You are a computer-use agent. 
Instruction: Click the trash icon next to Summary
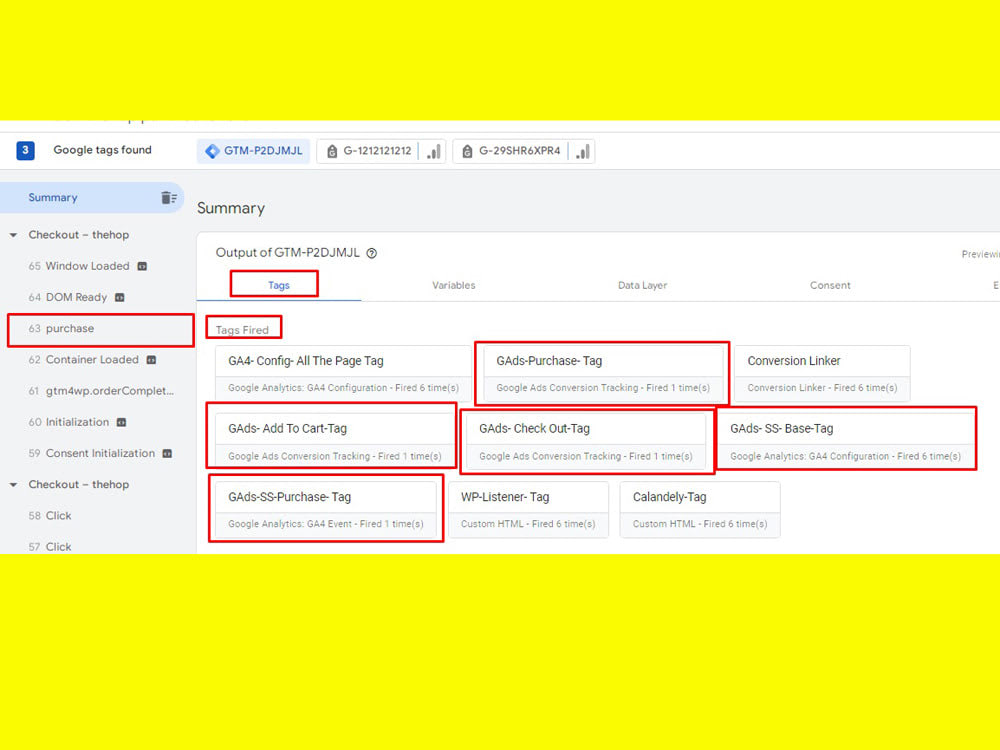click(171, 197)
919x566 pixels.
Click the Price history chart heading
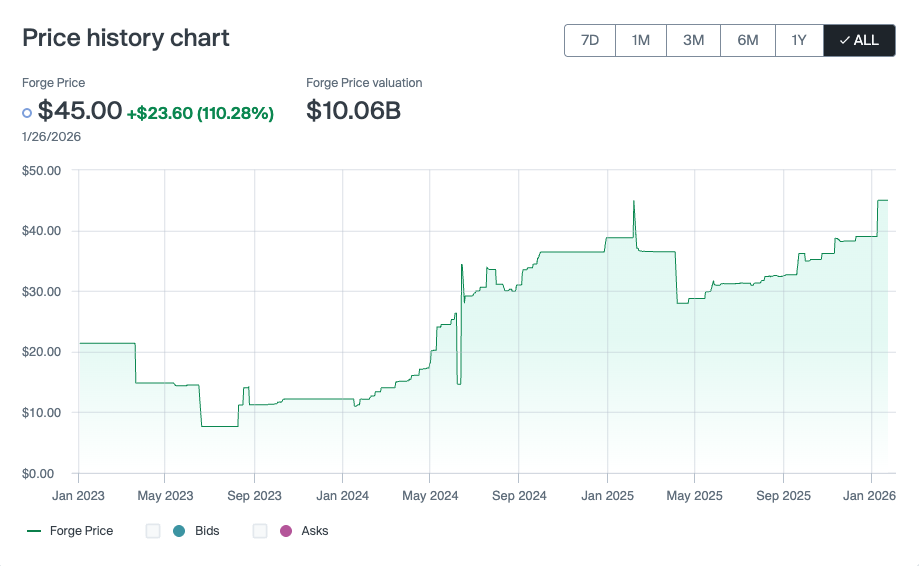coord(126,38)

## [Work to be completed]
Reproduce the material above with "trash icon" switched to "delete icon" and nothing else changed, leaving out the pictures.

## [Written answer]
You are a computer-use agent. 
Instruction: Click the delete icon next to Summary
click(171, 197)
919x566 pixels.
Click the Price history chart heading
coord(126,38)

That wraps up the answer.